Independent Inquiry Launched into Greek Coast Guard's Handling of Migrant Tragedy: Ombudsman Takes Action Amidst Council of Europe's Approval

EU policy shipwreck

Greece's State Ombudsman announced on Thursday the initiation of an independent inquiry into handling a maritime tragedy in June. The incident involved an overloaded boat carrying hundreds of migrants attempting to reach Europe, with fears that many may have drowned.

This decision comes in response to the Greek Coast Guard's refusal to launch a disciplinary investigation despite written requests from the ombudsman. Given the Coast Guard's reluctance, the independent authority emphasized the necessity of investigating the matter.

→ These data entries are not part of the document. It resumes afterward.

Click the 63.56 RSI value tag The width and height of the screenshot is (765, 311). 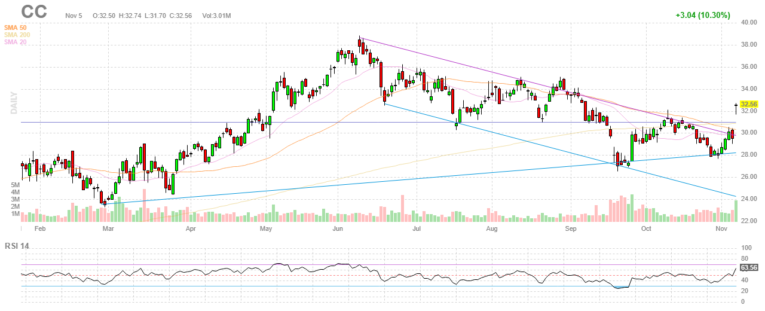coord(749,267)
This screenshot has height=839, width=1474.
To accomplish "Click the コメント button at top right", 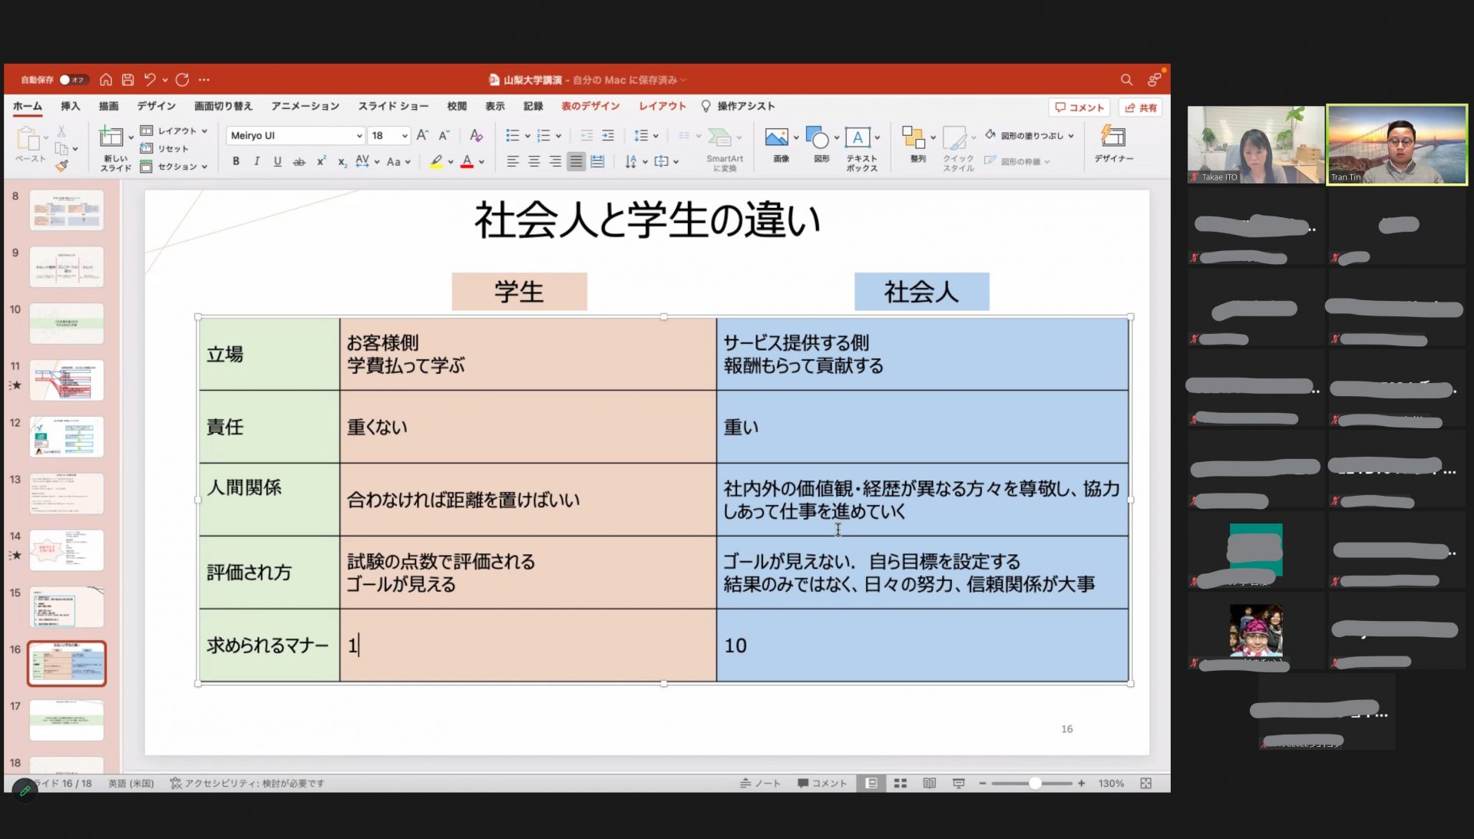I will pos(1079,107).
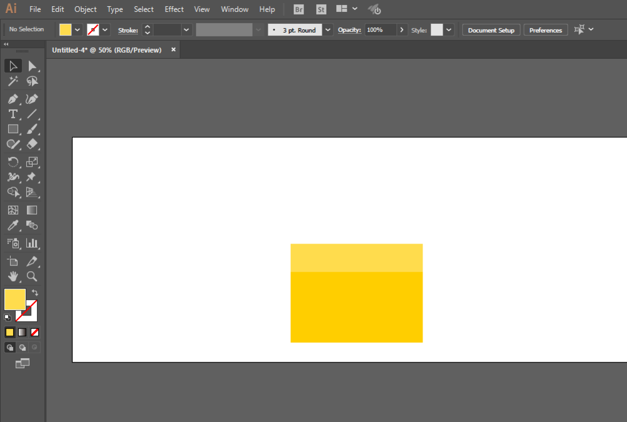Screen dimensions: 627x422
Task: Set paint mode to Color
Action: (10, 332)
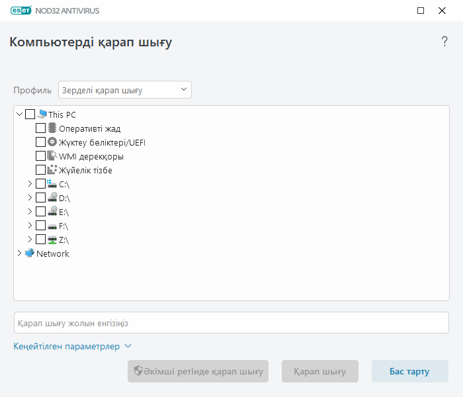Open help with the question mark icon
This screenshot has width=463, height=397.
click(x=444, y=42)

The Council of Europe, a prominent human rights organization, applauded this move. Dunja Mijatović, the council's human rights commissioner, emphasized the paramount importance of an independent investigation to uncover the truth and potentially hold those responsible accountable.

In a statement, Mijatović expressed appreciation for the Greek Ombudsman's initiative, considering it a significant contribution to the broader effort. Simultaneously, a military court with jurisdiction over Greece's navy and coast guard is conducting a preliminary investigation into the shipwreck that occurred on June 14, leading to the recovery of 104 survivors and 78 bodies.

Up to 750 people were believed to have been on the rusty fishing vessel, mostly below decks, when it sharply listed and quickly sank in the night. That would make it one of the worst disasters of its kind in the Mediterranean.

The court is also handling a lawsuit by 40 survivors, who accuse the Coast Guard of failing to prevent the shipwreck and loss of life.